The IM problem can be solved through two steps: first, we create a diffusion model that describes how influence is spread over an Online Social Network (OSN) graph. Then, we apply a maximization algorithm that seeks out the set of nodes in the graph such that activating that particular node would maximize diffusion across the graph. The activation of a node is equivalent to bringing awareness of a product to a person.

In general, an OSN is modeled as a graph database that is an undirected edge-labeled graph. For example, take the case of YELP. YELP is an Online Social Network that allows users to foster friendly relationships and submit reviews on business objects (like restaurants). We can represent YELP as a graph in which the vertices set is made up of Users and Business Objects, while a friendship between two Users or a review between a User and Business Object counts as an edge of the graph. A social path is a particular edge-labeled path. In the image below, P1 = {vinni, friendship, giank} and P2 = {vinni, review, gamberorosso, review, giank} are two social paths connecting two Users.

Figure 1: OSN Graph Example Using Data from YELP

We can then derive the most relevant social paths by checking whether the elements of a particular social path match a set of conditions defined on the attributes of the nodes and edges belonging to that path. For example, in our above image, we can see how P1 and P2 are different ways by which a User can “influence” another User. The relevant social path is expressed by regular path queries on a graph database. A regular path query (RPQ) over a set of edge labels is the regular expression over those edge labels. By combining regular path queries with the set of conditions, we can effectively extract the relevant social paths. For example, by performing an RPQ that returns the set of Users who have reviewed the same business object, and attaching the conditions that the attribute “mood” of the review is the same and the attribute “timestamp” of the first User’s review is less than that of the second User, we can get the most relevant social path in which User 2 has given a similar review right after User 1.

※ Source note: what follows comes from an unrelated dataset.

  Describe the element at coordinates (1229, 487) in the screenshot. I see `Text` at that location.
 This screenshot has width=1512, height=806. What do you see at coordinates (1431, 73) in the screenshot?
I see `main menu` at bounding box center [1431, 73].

Figure 2: RPQ Generated Graph Example on YELP Data

Using this information, we can then build an Influence Graph, in which each edge is assigned an influence probability. This technique employs the Combinatorial Multi-Armed Bandit (CMAB) framework in which we estimate the influence probabilities recursively using an Influencer Maximization algorithm that aims to reduce the regret (difference between the optimal solution and current influence probability). It does so through an exploration-exploitation trade-off technique (essentially, a coin flip). If the metaphorical coin lands on exploitation, a greedy strategy is used, and if it lands on exploration, randomization is used. Thus, we improve our knowledge each time to minimize the regret in the next step, ultimately obtaining the correct influence probability values that can help us determine who the most influential users are.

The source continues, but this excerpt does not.